*Task item*: An exact transcription is needed, beginning at the line with "626x297 pixels." and ending at the last line of the listing, with pictures left out and nothing else added.

===== Records for this exercise

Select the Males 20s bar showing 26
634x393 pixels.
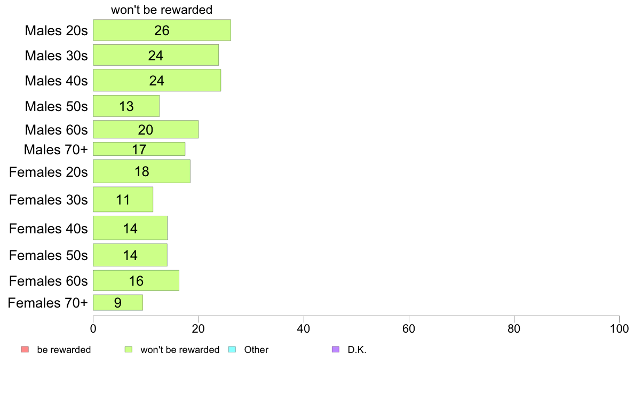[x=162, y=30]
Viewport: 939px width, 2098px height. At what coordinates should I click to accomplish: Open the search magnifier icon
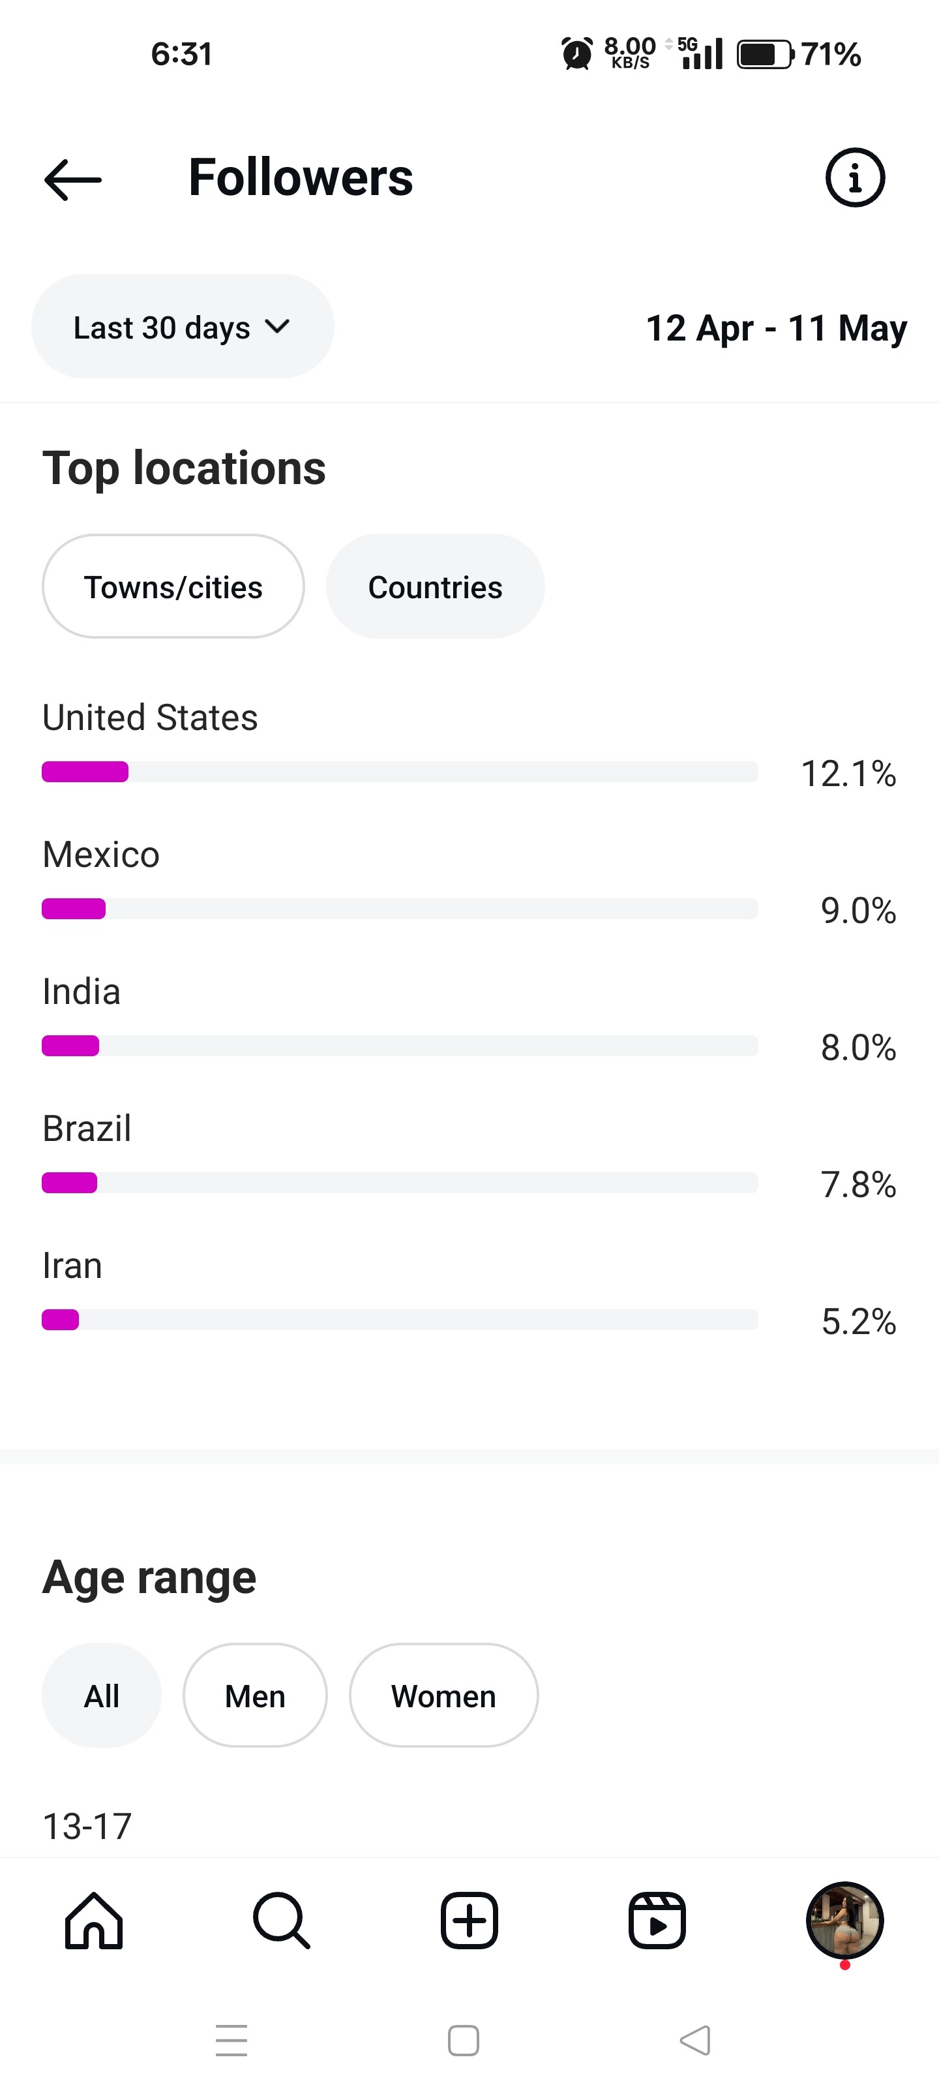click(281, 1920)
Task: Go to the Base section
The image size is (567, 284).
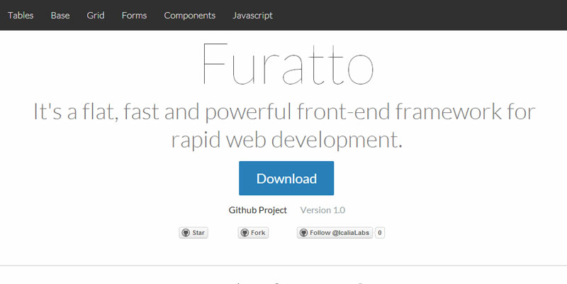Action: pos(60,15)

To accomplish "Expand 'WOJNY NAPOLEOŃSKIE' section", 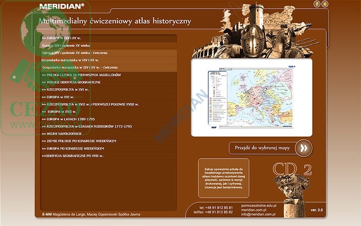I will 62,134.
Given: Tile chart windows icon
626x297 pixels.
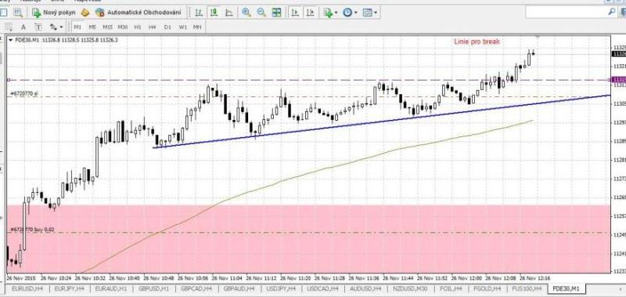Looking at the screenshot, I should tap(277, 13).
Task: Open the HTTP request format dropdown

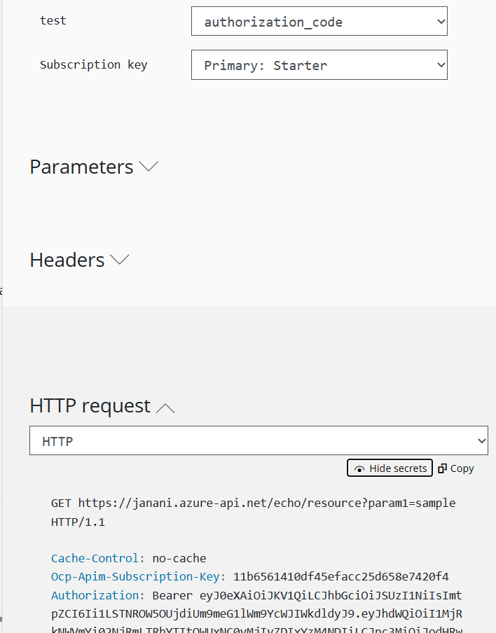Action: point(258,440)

==========

*Response for this exercise*:
626x297 pixels.
Looking at the screenshot, I should tap(277, 13).
Task: Open the HTTP request format dropdown

Action: point(258,440)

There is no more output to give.